Read this content here ↗

Anyone in presales knows the drill. It's 4 PM on a Friday and an AE pings you to "just knock out a quick security section." Your weekend is gone. A 400-row spreadsheet is now your problem. And somehow your technical judgment, rendered in bullet points over the next 48 hours, decides whether a real deal moves forward or quietly dies.

Most of what's out there on the RFX process isn't written for us. It's written for procurement teams, the folks actually sending these documents out. Fine for them, less useful when you're the one staring down a 90-page questionnaire with half the stakeholders unnamed and a turnaround that assumes you don't have a pipeline to work.

So this guide goes the other way. It's about what an RFI, RFQ, or RFP actually means when you're on the receiving end, and how to respond in a way that wins more deals without putting your team through hell.

The Three Requests You'll See, Ranked by How Much Pain They Cause

Quick version before we get into it:

In practice, most presales teams burn the majority of their RFX time on RFPs, a decent chunk on RFIs, and almost nothing on RFQs. But the distinction still matters, because it tells you two things that shape everything else: how much effort this deserves, and where the buyer actually is in their decision process.

Stage 1: Responding to an RFI Without Over-Committing

RFIs are exploratory. The buyer is still figuring out what's possible, who might be worth a real conversation, and whether they even need to run a full process. Sometimes they don't have budget yet. Sometimes they don't have exec buy-in. Sometimes they're just curious.
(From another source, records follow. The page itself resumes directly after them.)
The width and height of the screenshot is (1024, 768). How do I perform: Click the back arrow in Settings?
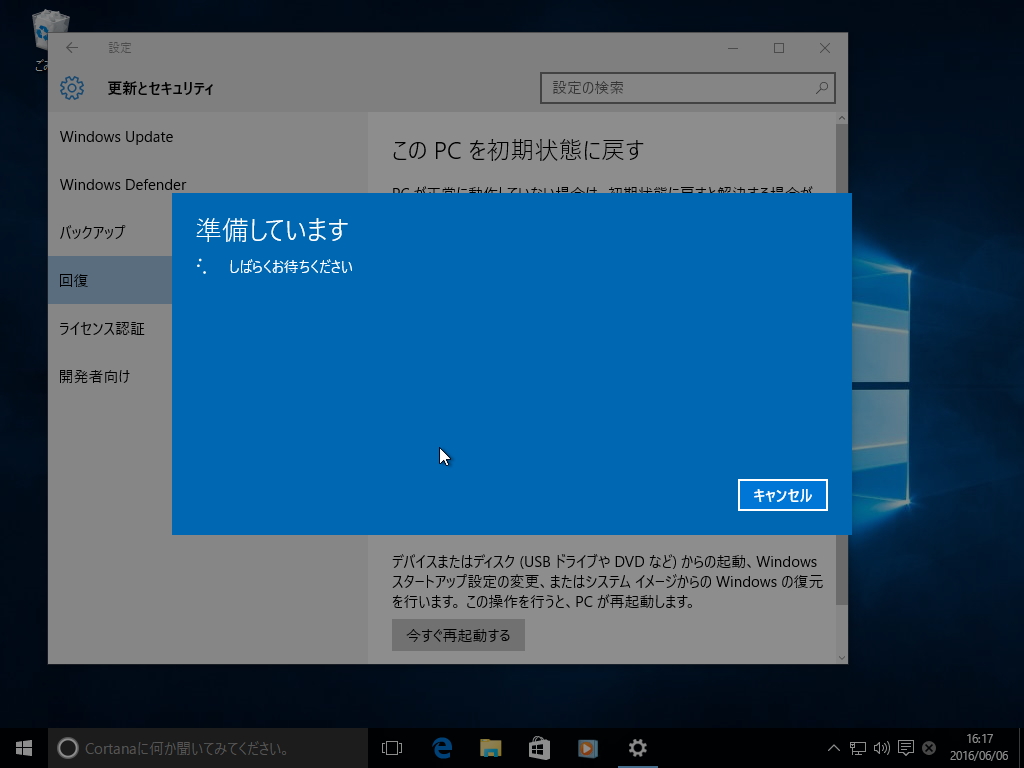pyautogui.click(x=71, y=47)
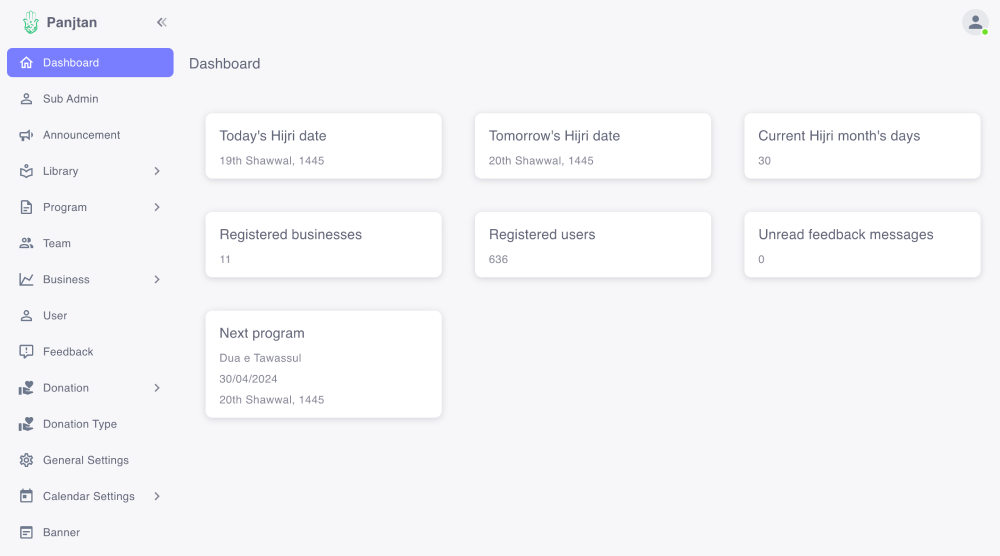Click the Next program card

click(323, 364)
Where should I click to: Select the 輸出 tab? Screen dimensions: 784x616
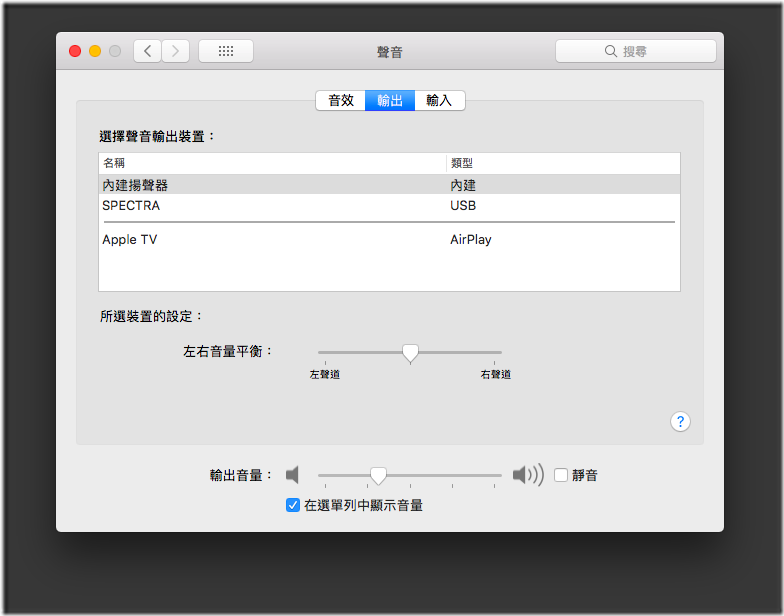point(390,100)
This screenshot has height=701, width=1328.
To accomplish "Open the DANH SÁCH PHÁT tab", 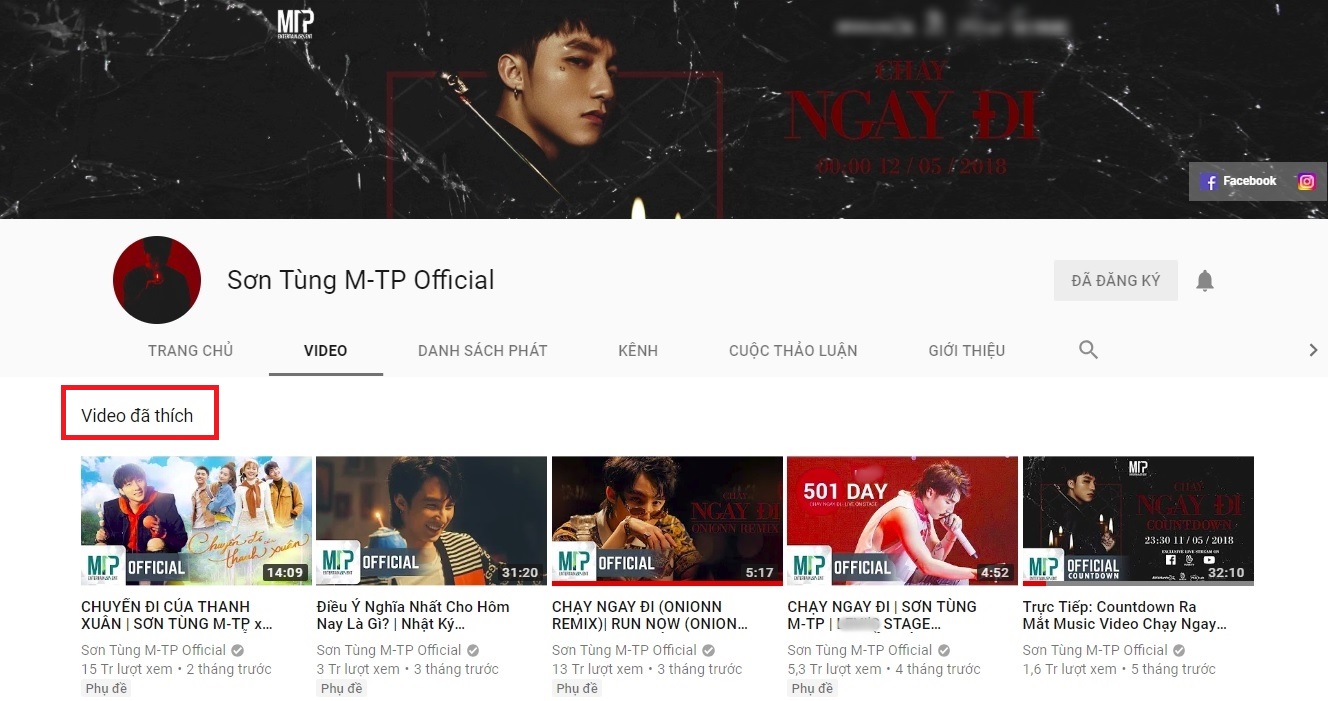I will click(483, 351).
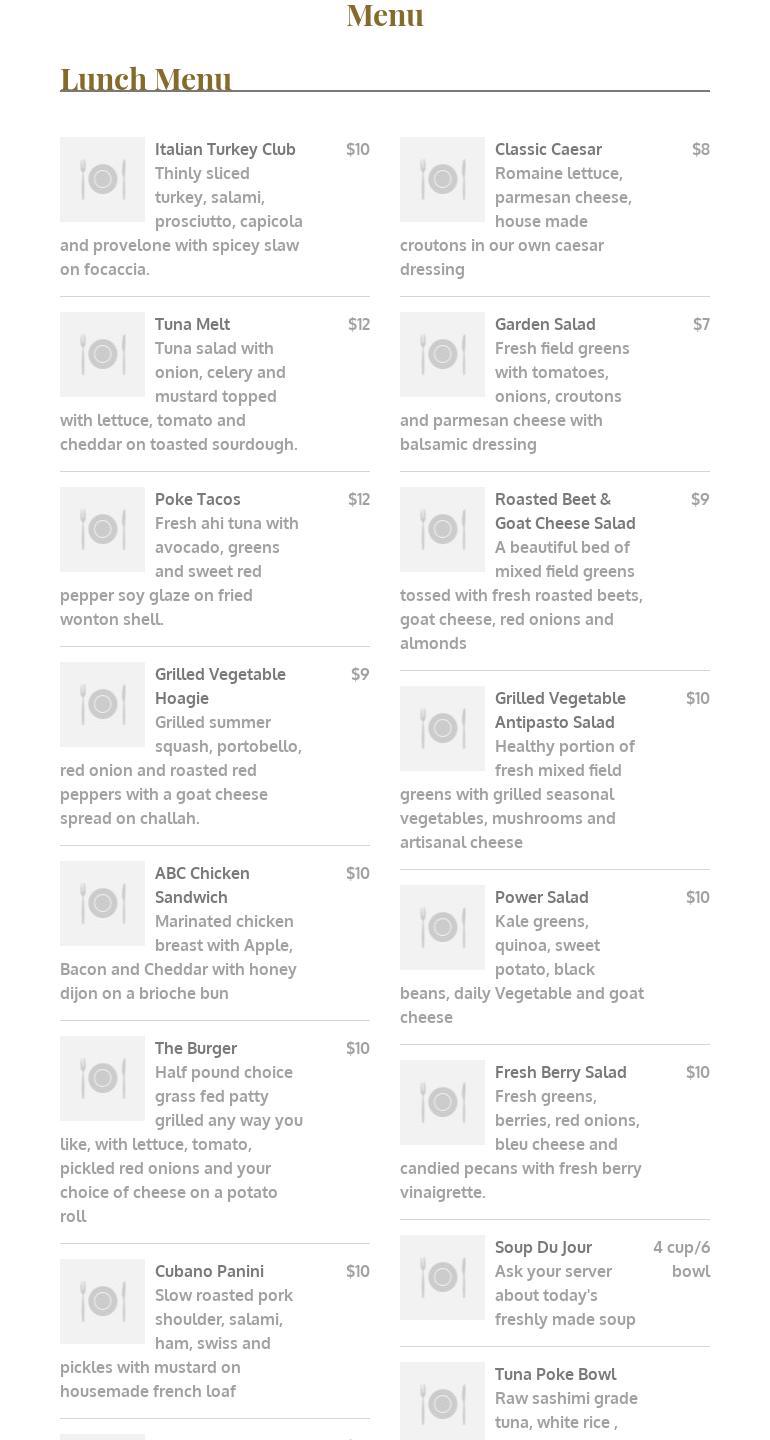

Here's the trap: the questions in an RFI often look technical, which makes presales teams treat them like a real evaluation. Resist that.

What a good RFI response actually looks like:

  • Short, confident answers. You're demonstrating capability, not writing a whitepaper.

  • Pointers to where the real detail lives (datasheets, demo library, customer stories)

  • No custom architecture diagrams unless the deal size genuinely justifies it

  • No pricing. If the buyer is asking for price in an RFI, they're either confused, or they're fishing for a number to put in a spreadsheet.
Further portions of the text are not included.